Note: In the prerequisite steps, you created a User-assigned managed identity to authenticate the Online Evaluation schedule to your Application Insights resource. The AzureMSIClientId in the properties parameter of the EvaluationSchedule class is the clientId of this identity.

# Frequency to run the schedule
recurrence_trigger = RecurrenceTrigger(frequency="day", interval=1)

# Dictionary of evaluators
evaluators = {
    "relevance": relevance_evaluator_config,
    "coherence" : coherence_evaluator_config
}

name = SAMPLE_NAME
description = f"{SAMPLE_NAME} description"
# AzureMSIClientId is the clientID of the User-assigned managed identity created during set-up - see documentation for how to find it
properties = {"AzureMSIClientId": "your_client_id"}

# Configure the online evaluation schedule
evaluation_schedule = EvaluationSchedule(
    data=app_insights_config,
    evaluators=evaluators,
    trigger=recurrence_trigger,
    description=description,
    properties=properties)

# Create the online evaluation schedule 
created_evaluation_schedule = project_client.evaluations.create_or_replace_schedule(name, evaluation_schedule)
print(f"Successfully submitted the online evaluation schedule creation request - {created_evaluation_schedule.name}, currently in {created_evaluation_schedule.provisioning_state} state.")
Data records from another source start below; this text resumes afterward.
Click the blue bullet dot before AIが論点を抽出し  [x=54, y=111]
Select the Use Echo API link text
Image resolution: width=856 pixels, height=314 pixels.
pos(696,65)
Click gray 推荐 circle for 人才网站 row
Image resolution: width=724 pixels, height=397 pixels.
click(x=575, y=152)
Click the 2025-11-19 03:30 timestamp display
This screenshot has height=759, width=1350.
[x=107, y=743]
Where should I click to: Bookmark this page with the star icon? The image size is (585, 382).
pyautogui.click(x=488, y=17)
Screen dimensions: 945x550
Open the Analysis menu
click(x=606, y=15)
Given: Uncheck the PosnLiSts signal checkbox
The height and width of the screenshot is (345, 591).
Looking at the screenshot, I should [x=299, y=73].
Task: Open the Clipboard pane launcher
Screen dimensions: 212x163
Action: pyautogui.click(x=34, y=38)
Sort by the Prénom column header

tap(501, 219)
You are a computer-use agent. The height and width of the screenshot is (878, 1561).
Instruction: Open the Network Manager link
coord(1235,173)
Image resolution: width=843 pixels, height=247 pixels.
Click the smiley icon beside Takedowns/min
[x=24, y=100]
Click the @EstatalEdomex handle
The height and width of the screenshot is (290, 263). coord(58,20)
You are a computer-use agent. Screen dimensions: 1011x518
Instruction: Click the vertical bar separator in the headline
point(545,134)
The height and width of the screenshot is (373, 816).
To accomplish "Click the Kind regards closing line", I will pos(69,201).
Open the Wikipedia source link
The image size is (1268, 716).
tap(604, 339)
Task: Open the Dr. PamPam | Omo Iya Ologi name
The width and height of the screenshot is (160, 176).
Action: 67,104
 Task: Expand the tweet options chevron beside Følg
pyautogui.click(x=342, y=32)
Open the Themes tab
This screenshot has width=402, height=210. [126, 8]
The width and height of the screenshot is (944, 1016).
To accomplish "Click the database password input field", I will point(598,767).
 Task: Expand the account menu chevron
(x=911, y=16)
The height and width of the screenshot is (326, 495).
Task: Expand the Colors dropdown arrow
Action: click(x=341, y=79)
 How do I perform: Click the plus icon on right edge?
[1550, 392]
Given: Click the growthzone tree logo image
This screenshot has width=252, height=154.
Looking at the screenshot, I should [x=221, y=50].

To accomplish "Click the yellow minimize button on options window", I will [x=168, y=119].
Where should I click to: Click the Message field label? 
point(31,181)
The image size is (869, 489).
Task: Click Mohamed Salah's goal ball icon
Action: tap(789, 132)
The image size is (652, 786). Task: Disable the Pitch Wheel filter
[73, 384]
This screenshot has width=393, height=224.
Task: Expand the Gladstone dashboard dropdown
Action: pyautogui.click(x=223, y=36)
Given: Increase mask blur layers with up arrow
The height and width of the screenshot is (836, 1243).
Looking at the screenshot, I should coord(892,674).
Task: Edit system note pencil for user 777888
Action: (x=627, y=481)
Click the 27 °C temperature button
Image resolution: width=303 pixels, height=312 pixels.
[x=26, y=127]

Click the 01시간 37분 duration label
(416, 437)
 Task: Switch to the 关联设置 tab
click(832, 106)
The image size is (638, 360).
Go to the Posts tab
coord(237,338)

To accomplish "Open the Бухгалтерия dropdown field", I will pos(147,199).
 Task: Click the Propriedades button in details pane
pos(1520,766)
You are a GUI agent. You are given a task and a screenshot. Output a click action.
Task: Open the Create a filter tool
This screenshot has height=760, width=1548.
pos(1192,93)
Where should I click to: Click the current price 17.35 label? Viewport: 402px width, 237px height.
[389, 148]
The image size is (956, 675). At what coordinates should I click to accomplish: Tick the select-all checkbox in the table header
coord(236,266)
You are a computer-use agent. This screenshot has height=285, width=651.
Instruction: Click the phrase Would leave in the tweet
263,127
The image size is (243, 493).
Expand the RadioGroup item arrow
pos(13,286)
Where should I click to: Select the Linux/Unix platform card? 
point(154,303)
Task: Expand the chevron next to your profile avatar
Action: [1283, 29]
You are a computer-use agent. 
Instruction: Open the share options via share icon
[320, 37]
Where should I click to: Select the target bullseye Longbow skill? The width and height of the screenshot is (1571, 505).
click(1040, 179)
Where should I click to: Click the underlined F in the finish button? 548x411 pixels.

Perform operations on an Online Evaluation schedule

You can get, list, and disable Online Evaluation schedules by adding the following code to your Online Evaluation configuration script:

Warning: Please wait a small amount of time (~30 seconds) between creating an Online Evaluation schedule and running the get_schedule() API.

Get an Online Evaluation schedule:

name = "<my-online-evaluation-name>"
get_evaluation_schedule = project_client.evaluations.get_schedule(name)

List all Online Evaluation schedules:

count = 0
for evaluation_schedule in project_client.evaluations.list_schedule():
    count += 1
        print(f"{count}. {evaluation_schedule.name} "
        f"[IsEnabled: {evaluation_schedule.is_enabled}]")
        print(f"Total evaluation schedules: {count}")

Disable (soft-delete) Online Evaluation schedule:

name = "<my-online-evaluation-name>"
project_client.evaluations.disable_schedule(name)

Monitor your generative AI application

In this section, you'll learn how Azure AI integrates with Azure Monitor Application Insights to give you an out-of-the-box dashboard view that is tailored with insights regarding your generative AI app so you can stay updated with the latest status of your application.

Insights for your generative AI application

If you haven’t set this up, here are some quick steps:

  1. Navigate to your project in Azure AI Foundry.
  2. Select the Tracing page on the left-hand side.
  3. Connect your Application Insights resource to your project.

If you already set up tracing in Azure AI Foundry portal, all you need to do is select the link to Check out your Insights for Generative AI application dashboard.

Once you have your data streaming into your Application Insights resource, you automatically can see it get populated in this customized dashboard.

Animation of an Azure workbook showing Application Insights.

This view is a great place for you to get started with your monitoring needs.

  • You can view token consumption over time to understand if you need to increase your usage limits or do additional cost analysis.
  • You can view evaluation metrics as trend lines to understand the quality of your app on a daily basis.
  • You can debug when exceptions take place and drill into traces using the Azure Monitor End-to-end transaction details view to figure out what went wrong.

Animation of an Azure workbook showing graphs and end to end transaction details.

This is an Azure Workbook that is querying data stored in your Application Insights resource. You can customize this workbook and tailor this to fit your business needs. To learn more, see editing Azure Workbooks.

This allows you to add additional custom evaluators that you might have logged or other markdown text to share summaries and use for reporting purposes.

You can also share this workbook with your team so they stay informed with the latest!

Screenshot of an Azure Workbook showing the share button and share tab.

Note

When sharing this workbook with your team members, they must have atleast 'Reader' role to the connected Application Insights resource to view the displayed information.